#### Фрагмент страницы:

========================================

В течение всего года Толстой был раздражен призывами Страхова вернуться к «Анне Карениной». Со своей стороны, он упрекал Страхова в том, что тот продолжал заниматься литературной критикой: «Тут вы платите дань, несмотря на ваш огромный и независимый ум, дань Петербургу и литтературе» (П 1: 244, 1–2 января 1876; курсив Толстого; по-видимому, от французского «littе́rature»). Он просил Страхова показать истинную дружбу: или не хвалить роман, или написать про все, что в нем дурно. В этом контексте Толстой заметил: «Мерзкая наша писательская должность – развращающая» (П 1: 259, 8–9 апреля 1876). Мимоходом он упомянул, что думает оставить роман без завершения (П 1: 259).
Это так взволновало Страхова, что он обратился к Толстому со страстным призывом:
Вы теряете Ваше обыкновенное хладнокровие и, кажется, желаете от меня совета – прекратить печатанье Анны Карениной и оставить в самом жестоком недоумении тысячи читателей, которые все ждут и все спрашивают, чем же это кончится? <…> Вы меня привели в такое волнение, как будто мне самому приходится писать конец романа (П 1: 264–265, апрель 1876).

========================================

#### Исходные данные:
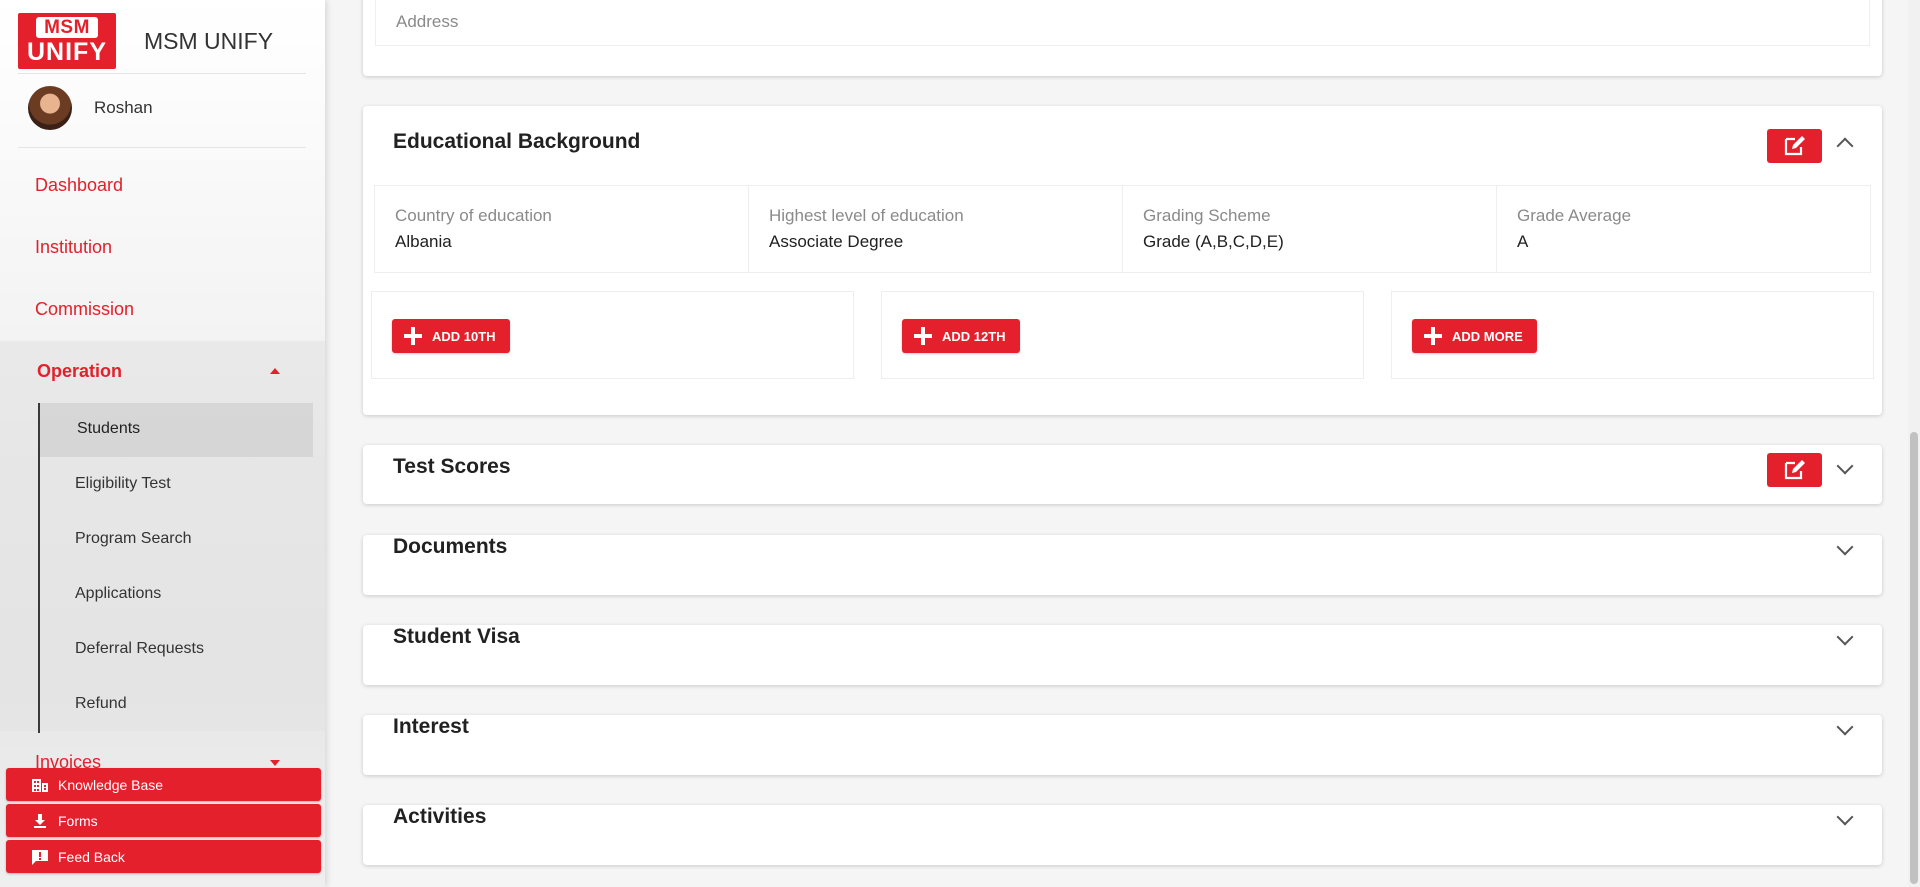  Describe the element at coordinates (1632, 335) in the screenshot. I see `add-more-box: ADD MORE` at that location.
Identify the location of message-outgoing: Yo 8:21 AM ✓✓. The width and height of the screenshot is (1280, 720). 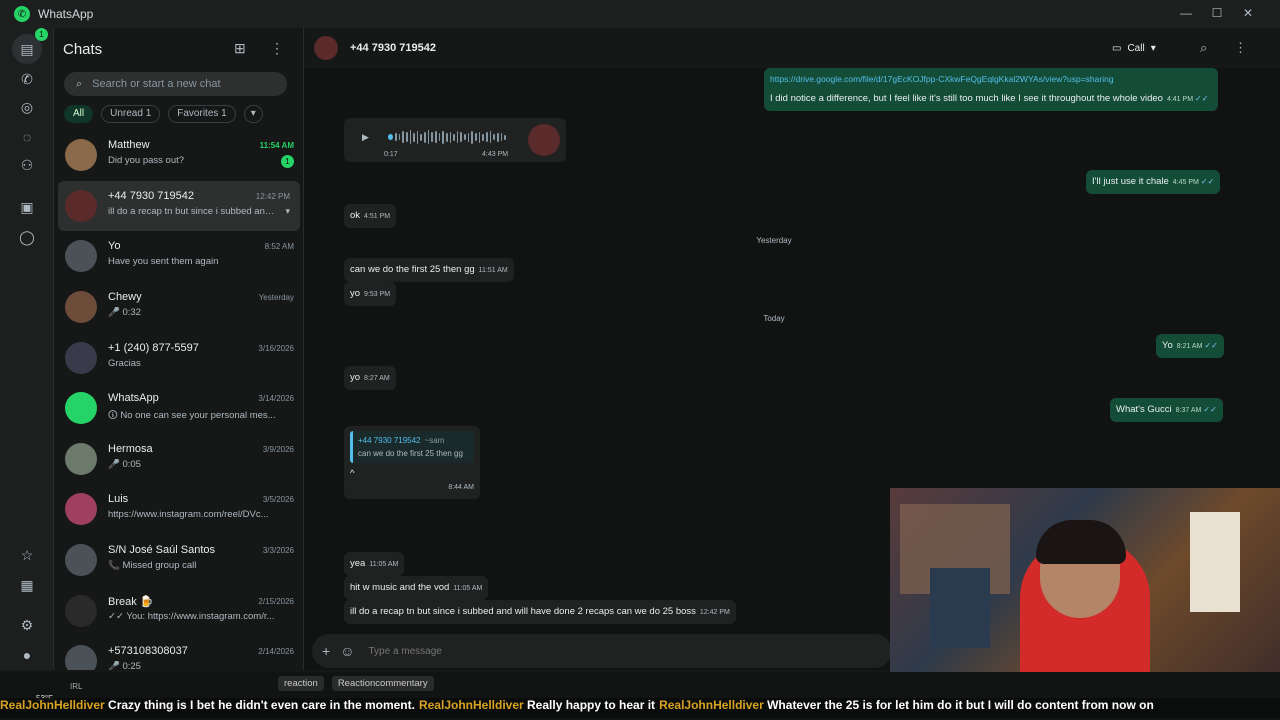
(1190, 346).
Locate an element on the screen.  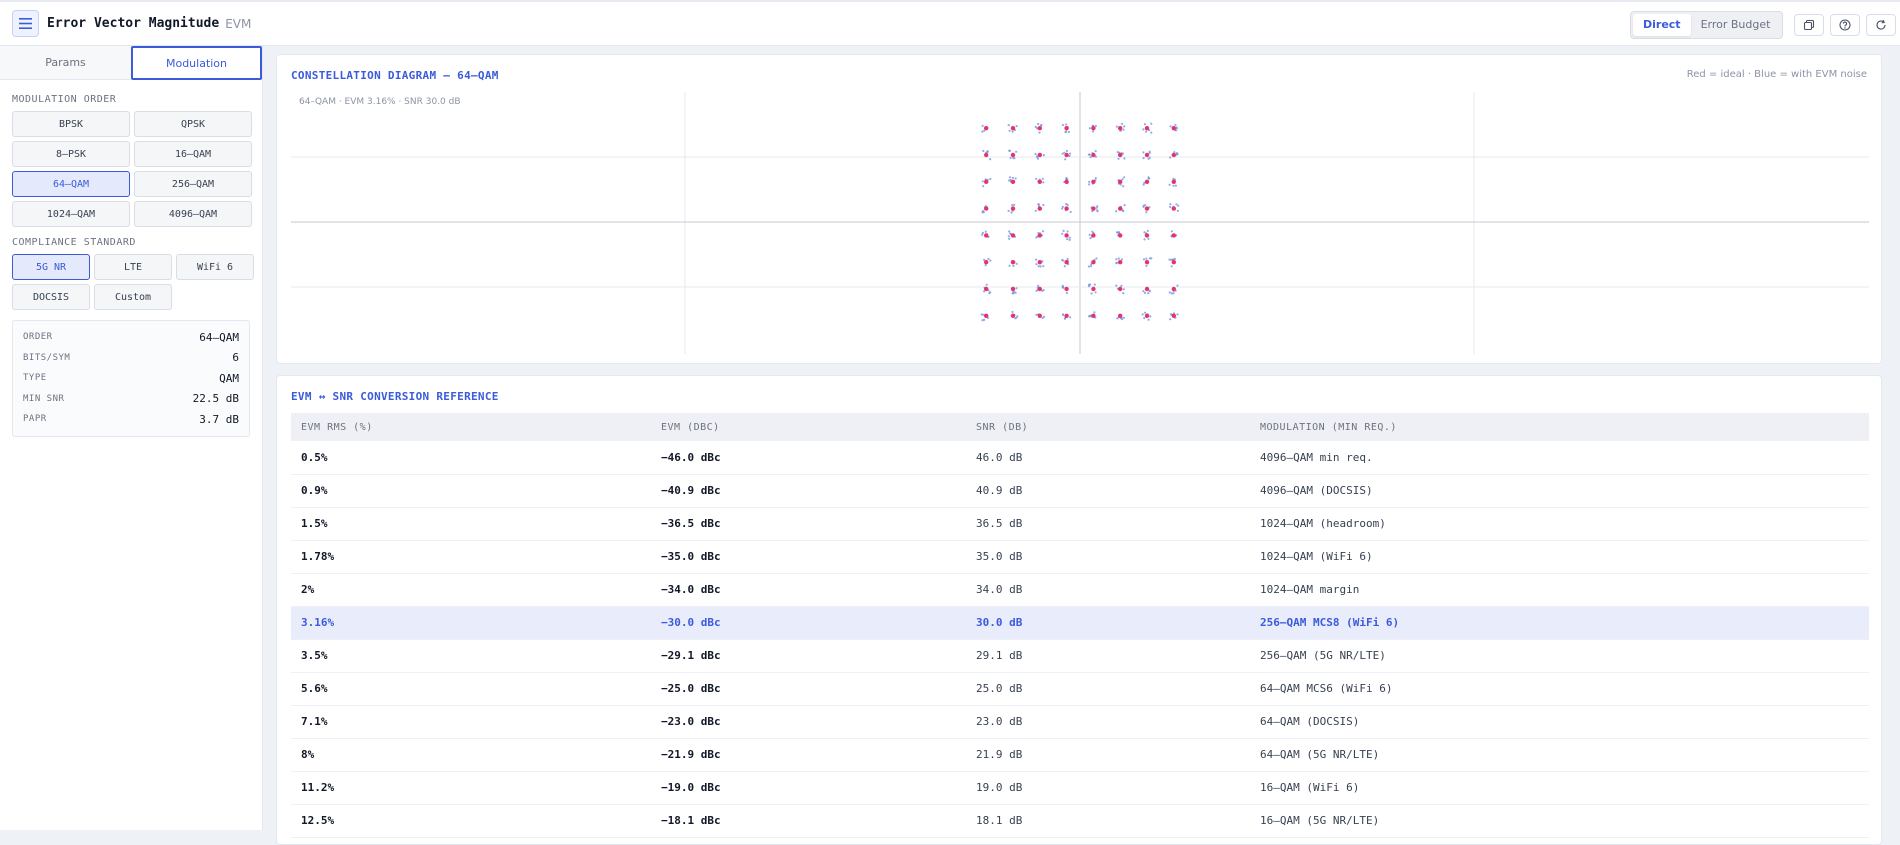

========================================

#### Цель задания:
Продолжите текст о переписке Толстого и Страхова об «Анне Карениной», начиная сразу после последнего приведенного предложения.

#### Результат задания:
Он также упрекнул Толстого за то, что тот не отвечал на высказанные им в письмах суждения об «Анне Карениной», спрашивая, правильно ли он понял «идею» романа (П 1: 264)[72]. Толстой решил наконец принять этот вызов: «ваше суждение о моем романе верно, но не все – т. е. все верно, но то, что высказали, выражает не все, что я хотел сказать» (П 1: 267).
Толстой затем сформулировал свое представление о том, что составляет смысл романа:
Если же бы я хотел сказать словами все то, что я имел в виду выразить романом, то я должен был бы написать роман, тот самый, который я написал, сначала. <…> Во всем, почти во всем, что я писал, мною руководила потребность собрания мыслей, сцепленных между собой, для выражения себя, но каждая мысль, выраженная словами особо, теряет свой смысл, страшно понижается, когда берется одна из того сцепления, в котором она находится. Само же сцепление составлено не мыслью (я думаю), а чем-то другим, и выразить основу этого сцепления непосредственно словами никак нельзя; а можно только посредственно – словами описывая образы, действия, положения (П 1: 267).
В качестве примера он описал свою работу над сценой самоубийства Вронского (которая чрезвычайно понравилась Страхову). Глава была уже закончена, но когда Толстой стал поправлять ее, «совершенно для меня неожиданно, но несомненно, Вронский стал стреляться» (П 1: 267, 26 апреля 1876). Если верить Толстому, герой вышел из-под контроля автора. Толстой затем обрушился на литературных критиков: «И если критики теперь уже понимают и в фельетоне могут выразить то, что я хочу сказать, то я их поздравляю и смело могу уверить qu’ils en savent plus long que moi» (П 1: 267–268, 26 апреля 1876).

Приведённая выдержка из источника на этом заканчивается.